The last prehistoric cultures to inhabit the Middle Ohio Valley (ca. A.D. 1000–1650) are referred to as Fort Ancient societies, which exhibited a wide variety of Mississippian period characteristics. What is less well-known and little understood are the social processes by which Mississippian characteristics spread to Fort Ancient communities. Through a comprehensive study of SunWatch, one of the few thoroughly excavated Fort Ancient settlements, the author focuses on the development of village social structure within a broad geographic and temporal framework, recognizing border areas as particularly dynamic contexts of social change. As a fundamental study of social patterning of Fort Ancient villages, this work reveals the interrelationships of small social units in culture change and social structure development and provides a full reconsideration of the Mississippian dimensions of Fort Ancient societies and a model for future investigations of larger patterning in the lateprehistory of the region.

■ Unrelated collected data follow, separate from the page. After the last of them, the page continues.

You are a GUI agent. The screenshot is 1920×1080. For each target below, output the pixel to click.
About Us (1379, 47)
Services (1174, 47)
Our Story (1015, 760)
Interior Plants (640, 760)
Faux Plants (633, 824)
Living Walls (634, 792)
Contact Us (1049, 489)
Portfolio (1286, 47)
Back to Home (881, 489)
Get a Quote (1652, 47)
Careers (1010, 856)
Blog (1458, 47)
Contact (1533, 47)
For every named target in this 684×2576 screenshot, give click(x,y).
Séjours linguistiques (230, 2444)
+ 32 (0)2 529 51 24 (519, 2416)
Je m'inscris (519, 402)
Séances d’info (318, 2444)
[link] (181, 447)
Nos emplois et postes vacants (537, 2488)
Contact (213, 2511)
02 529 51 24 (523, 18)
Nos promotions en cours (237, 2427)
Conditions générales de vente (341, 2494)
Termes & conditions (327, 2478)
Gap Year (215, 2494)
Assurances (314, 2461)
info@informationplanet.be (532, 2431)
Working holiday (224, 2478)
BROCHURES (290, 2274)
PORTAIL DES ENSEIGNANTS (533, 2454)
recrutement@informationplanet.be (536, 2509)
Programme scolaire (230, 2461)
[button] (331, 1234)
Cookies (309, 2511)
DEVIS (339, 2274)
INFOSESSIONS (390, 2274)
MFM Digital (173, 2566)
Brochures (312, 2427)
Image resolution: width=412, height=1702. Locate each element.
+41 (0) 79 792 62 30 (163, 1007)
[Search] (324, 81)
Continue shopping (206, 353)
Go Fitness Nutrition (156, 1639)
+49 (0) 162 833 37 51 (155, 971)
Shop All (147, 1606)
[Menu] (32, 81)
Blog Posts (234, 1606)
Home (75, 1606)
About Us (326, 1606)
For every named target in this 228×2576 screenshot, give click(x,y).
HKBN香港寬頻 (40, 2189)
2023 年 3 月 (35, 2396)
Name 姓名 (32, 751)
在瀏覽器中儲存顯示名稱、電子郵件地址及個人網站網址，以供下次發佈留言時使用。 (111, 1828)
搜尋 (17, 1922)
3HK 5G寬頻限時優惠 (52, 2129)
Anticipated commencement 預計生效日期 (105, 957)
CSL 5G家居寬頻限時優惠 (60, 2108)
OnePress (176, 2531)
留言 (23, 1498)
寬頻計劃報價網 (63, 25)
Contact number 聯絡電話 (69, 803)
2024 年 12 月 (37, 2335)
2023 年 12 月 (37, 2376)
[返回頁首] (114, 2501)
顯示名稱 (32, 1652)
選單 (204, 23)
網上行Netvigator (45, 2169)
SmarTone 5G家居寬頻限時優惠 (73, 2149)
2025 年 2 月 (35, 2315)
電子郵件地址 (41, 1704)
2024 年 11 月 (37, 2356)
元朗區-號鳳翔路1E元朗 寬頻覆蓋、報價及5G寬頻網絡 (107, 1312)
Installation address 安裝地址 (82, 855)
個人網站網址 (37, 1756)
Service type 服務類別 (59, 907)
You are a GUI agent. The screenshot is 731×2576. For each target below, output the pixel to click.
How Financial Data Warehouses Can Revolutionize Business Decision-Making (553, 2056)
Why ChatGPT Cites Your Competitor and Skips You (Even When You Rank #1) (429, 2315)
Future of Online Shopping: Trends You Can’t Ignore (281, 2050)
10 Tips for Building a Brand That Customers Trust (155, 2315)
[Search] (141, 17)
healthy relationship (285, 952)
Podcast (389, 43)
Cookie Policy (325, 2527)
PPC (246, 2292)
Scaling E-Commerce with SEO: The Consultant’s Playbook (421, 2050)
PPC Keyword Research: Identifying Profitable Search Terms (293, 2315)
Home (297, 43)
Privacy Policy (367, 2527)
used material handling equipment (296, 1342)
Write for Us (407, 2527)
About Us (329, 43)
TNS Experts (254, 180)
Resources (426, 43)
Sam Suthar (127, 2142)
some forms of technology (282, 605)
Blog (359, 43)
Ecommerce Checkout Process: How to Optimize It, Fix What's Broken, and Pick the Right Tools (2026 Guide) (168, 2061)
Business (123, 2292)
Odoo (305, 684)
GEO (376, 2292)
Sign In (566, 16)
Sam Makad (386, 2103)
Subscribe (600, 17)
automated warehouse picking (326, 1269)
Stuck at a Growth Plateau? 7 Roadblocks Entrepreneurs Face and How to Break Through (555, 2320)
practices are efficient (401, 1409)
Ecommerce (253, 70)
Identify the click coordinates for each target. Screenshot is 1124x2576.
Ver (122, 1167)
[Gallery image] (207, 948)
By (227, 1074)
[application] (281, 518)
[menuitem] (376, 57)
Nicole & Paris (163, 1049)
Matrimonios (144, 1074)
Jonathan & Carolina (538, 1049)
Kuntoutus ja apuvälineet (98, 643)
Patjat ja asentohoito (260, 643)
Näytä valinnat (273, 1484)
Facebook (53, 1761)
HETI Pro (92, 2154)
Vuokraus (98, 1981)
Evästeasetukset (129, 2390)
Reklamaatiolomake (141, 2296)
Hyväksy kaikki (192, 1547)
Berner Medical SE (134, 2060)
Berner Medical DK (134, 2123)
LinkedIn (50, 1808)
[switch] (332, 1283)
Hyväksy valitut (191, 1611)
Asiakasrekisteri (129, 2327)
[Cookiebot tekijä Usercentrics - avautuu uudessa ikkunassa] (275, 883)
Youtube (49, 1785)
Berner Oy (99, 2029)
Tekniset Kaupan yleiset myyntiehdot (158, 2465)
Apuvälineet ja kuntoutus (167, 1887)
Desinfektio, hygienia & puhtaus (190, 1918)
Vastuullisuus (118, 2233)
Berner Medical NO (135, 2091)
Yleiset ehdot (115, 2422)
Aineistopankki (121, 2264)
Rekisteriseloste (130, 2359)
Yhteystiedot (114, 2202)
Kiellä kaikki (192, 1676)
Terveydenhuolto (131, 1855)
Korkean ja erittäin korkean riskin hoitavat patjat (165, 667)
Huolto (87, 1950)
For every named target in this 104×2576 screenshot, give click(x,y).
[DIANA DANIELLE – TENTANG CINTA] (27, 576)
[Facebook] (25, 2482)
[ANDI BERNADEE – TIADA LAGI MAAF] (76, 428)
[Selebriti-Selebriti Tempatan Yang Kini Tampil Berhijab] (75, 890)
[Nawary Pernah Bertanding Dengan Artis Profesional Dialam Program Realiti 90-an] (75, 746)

“The book presents new data and new types of analyses for the SunWatch site and does have the potential to contribute to the literature. This is particularly true since very few books dealing with the Fort Ancient archaeological tradition have been published in recent years.”
—Penelope B. Drooker, author of Mississippian Village Textiles at Wickliffe
“Cook presents some interesting ideas regarding Fort Ancient society and the consequences of interaction between Fort Ancient societies and Mississippian societies.”—John Scarry, author of Political Structure and Change in the Prehistoric Southeastern United States
“SunWatch is an intriguing study that provides a window into the Fort Ancient literature, which is unfortunately all too sparse. . . . Its insights into Fort Ancient developments and its methodological approaches to identifying corporate groups and the emergence of leadership will ensure the volume a wide readership.”